Paul L. Caron

Tuesday, January 26, 2021

Hellerstein & Appleby: State Tax Credit Issues Raised By SALT Cap Workaround Legislation

Walter Hellerstein (Georgia) & Andrew Appleby (Stetson), State Tax Credit Issues Raised by SALT Cap Workaround Legislation, 99 Tax Notes State 211 (Jan. 18, 2021):

Tax Notes StateFor tax years 2018 through 2025, the federal Tax Cuts and Jobs Act of 2017 limited the aggregate amount of itemized state and local tax deductions for federal personal income tax purposes to $10,000. To avoid the impact of this “SALT cap” insofar as it limited the personal income tax deductions of passthrough entity (PTE) owners for federal income tax purposes, several states adopted legislation imposing taxes directly on the PTEs’ incomes. The theory underlying the PTE tax legislation was that state income taxes paid by the PTE would be deductible from the PTE’s income and would correspondingly reduce individual PTE owners’ taxable distributive shares of passthrough income for federal personal income tax purposes without regard to the SALT cap, thereby working around the SALT cap. At the same time, however, to avoid imposing a double state tax burden on individual PTE owners who are now effectively paying state income tax at the entity level, states adopting SALT cap workaround legislation generally provide individual PTE owners with corresponding owner-level tax benefits, in the form of credits, deductions, and exemptions, regarding their state personal income taxes. In essence, the PTE tax legislation simply shifts the incidence of the tax to the entity instead of the individual to circumvent the federal SALT cap imposed on individuals.

After nearly three years of uncertainty over whether the Internal Revenue Service would embrace the theory underlying the states’ SALT cap workaround legislation, the IRS issued a notice in late 2020 essentially recognizing the deductibility of the state PTE taxes at the entity level for federal personal income tax purposes notwithstanding the provisions of the legislation designed to reduce the PTE owners’ state tax liability at the ownership level.  The notice declared the IRS’s intent to “issue proposed regulations to clarify that State and local income taxes imposed on and paid by a partnership or an S corporation on its income are allowed as a deduction by the partnership or S corporation in computing its non-separately stated taxable income or loss for the taxable year of payment.”
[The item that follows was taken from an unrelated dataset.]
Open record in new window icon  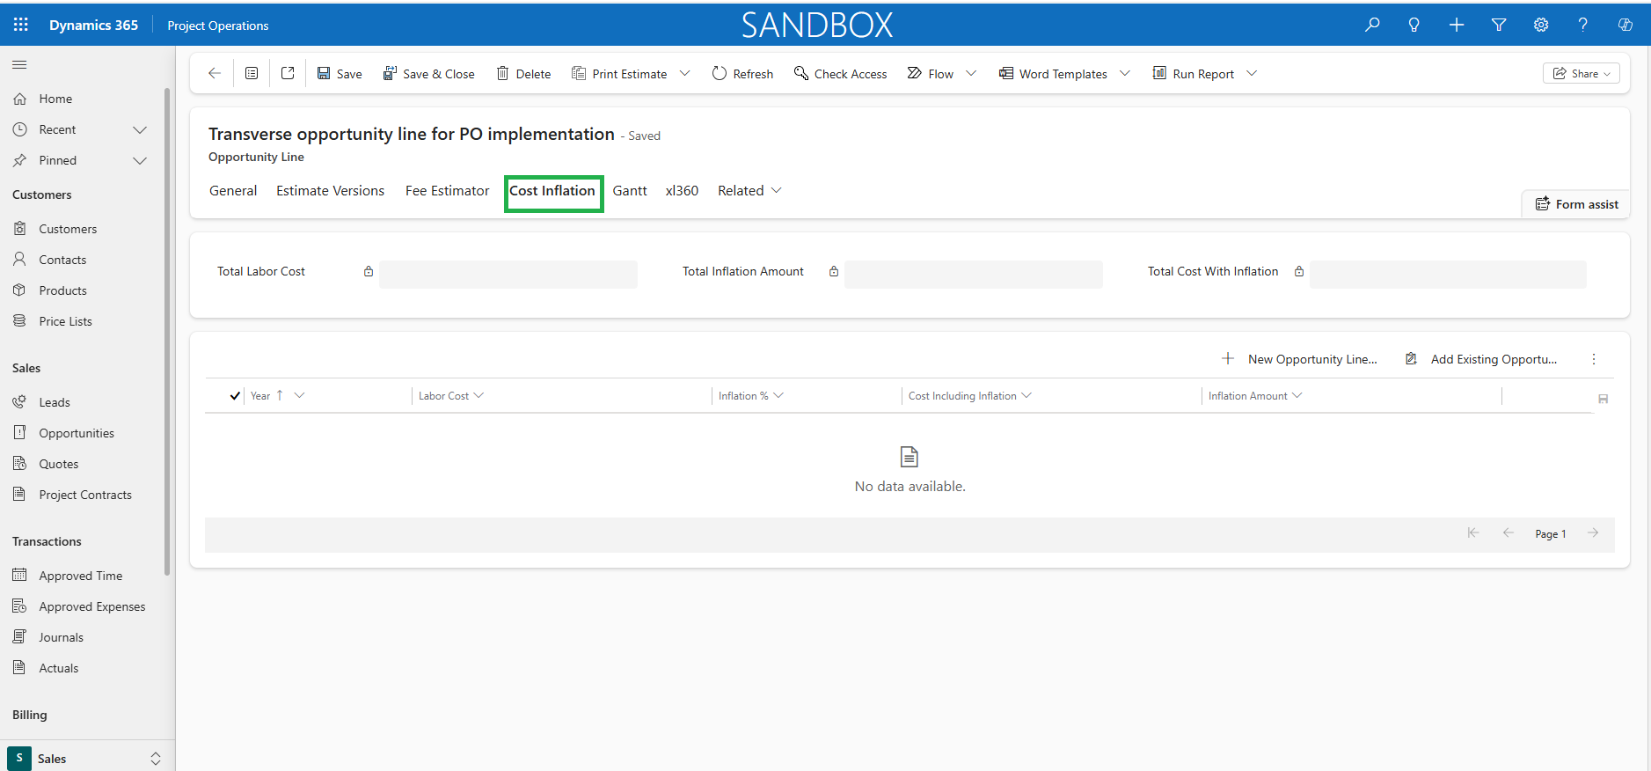[x=288, y=74]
The notice also recognizes that some jurisdictions “have enacted, or are contemplating the enactment of, tax laws that impose either a mandatory or elective entity-level income tax on partnerships and S corporations” and that “the jurisdiction’s tax law provides a corresponding or offsetting, owner-level tax benefit, such as a full or partial credit, deduction, or exclusion.” The notice further observes that “there is uncertainty as to whether entity-level payments made under these laws . . . must be taken into account in applying the SALT deduction limitation at the owner level.” The notice concludes that the tax payment by the PTE is deductible regardless of whether the imposition of the PTE tax is elective or whether PTE owners “receive a partial or full deduction, exclusion, credit, or other tax benefit that is based on their share of the amount paid” by the PTE “to satisfy its income tax liability” and that “reduces” the PTE owners’ “own individual income tax liabilities” under the state’s tax law. ...

The IRS’s notice recognizing the deductibility of the state PTE taxes at the entity level for federal personal income tax purposes has already spawned considerable interest regarding the issues raised by those levies for state tax purposes. Among these issues are the ability of PTE owners to claim a credit against their personal income tax liability in their state of residence for their distributive share of entity-level taxes paid to other states where the income was earned. We hope that the preceding discussion will facilitate the resolution of these issues in light of the underlying constitutional and policy concerns that we have identified.